Election Section

Play Explores Post-9/11 Tensions in Family Portrait By KEN BULLOCK Special to the Planet

Friday July 08, 2005

The Domestic Crusaders, a new play by Bay Area-native Wajahat Ali about the reactions of three generations of a Pakistani-American family in the wake of 9/11, will be staged for three performances only, July 15 and 16, at the Thrust Stage of Berkeley Repertory Theater. 

Presented by Oakland’s Before Columbus Foundation, and produced by celebrated author and Before Columbus co-founder Ishmael Reed, The Domestic Crusaders is directed by Carla Blank and features a cast of South Asian actors from the Bay Area. 

The play originated when Ali was a UC Berkeley student in a writing class that Reed was teaching in 2001. 

“After Sept. 11, he disappeared for awhile,” Reed recalls. “There was hazing of Middle Easterners on campus, a bad atmosphere.” 

The Domestic Crusaders started out as a 20-page short story assignment in the class. 

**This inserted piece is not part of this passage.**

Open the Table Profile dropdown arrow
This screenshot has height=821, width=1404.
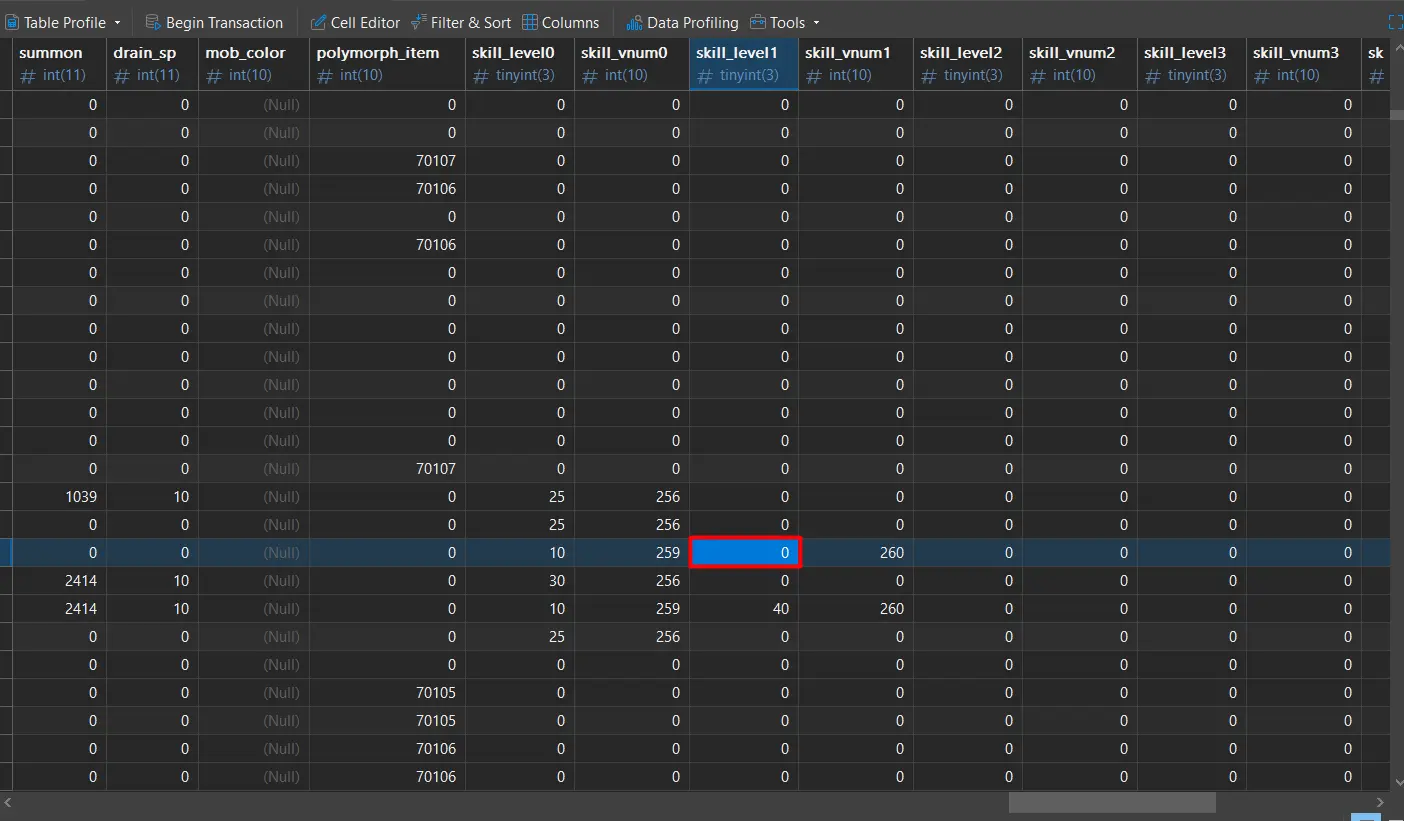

“I asked him to turn the story into a play,” Reed said. “He has a magnificent ear for dialogue. He’s right up there with the best, in terms of family drama. ... A major new voice.” 

Ali said of his play, “I wanted to make something extraordinary out of the ordinary. Not an ethnocentric play that would exclude everyone else, but something in which those who see it would recognize aspects of their own family in a culture they’d never seen anything about before. The familiar in the unfamiliar. And hear what everybody’s got on the tip of their tongue, but doesn’t want to say.”  

Reed touts Ali’s play as “something all could relate to—Irish-American, African-American—but it’s not comfort food theater.” 

All the characters in the play have different sympathies, and different ways of analyzing the situation, he said. 

“The younger immigrant generation, like in all immigrant families, resists the language, the old culture, the food,” Reed said. “They’re on the way to becoming a classic American family. And they have a few secrets, like any family in any ethnic group. ... It’s finally optimistic and sprinkled with humor. There were waves and waves of laughter at the staged readings we had in Newark. There’s satire about the software industry and the media—and the family’s own prejudices, getting indignant over being mistaken for Afghanis! It’s kitchen drama, and brilliant, taking people back to their roots, where they’re coming from.”  

Wajahat Ali wrily recalls Reed referring to the “Muslim-bashing” of post-9/11 as “one man’s getting pummelled in the ring, and the referee’s not stopping the fight.” 

Going on about the “bunch of hustlers” who have made this “a very prolific industry,” Ali mentions Pat Robertson, who on his website “is adamant in his belief that Muslims worship some sort of moon god.” Ali decries the “cookie cutter allegories” of a “Hollywood unable to portray the spiritual lives of Americans” and “the media’s horrible job of conveying world religions, much less different cultures in America.” 

But talking about immigrant families, Ali notes: “Second-generation South Asians don’t know much about their families’ culture. They have to prod the older people, who often don’t want to talk. They’ve seen too many horrible things. The kids, then, are often embarrassed, don’t want to speak—then later ask their second-generation parents, ‘Why didn’t you teach us?’”  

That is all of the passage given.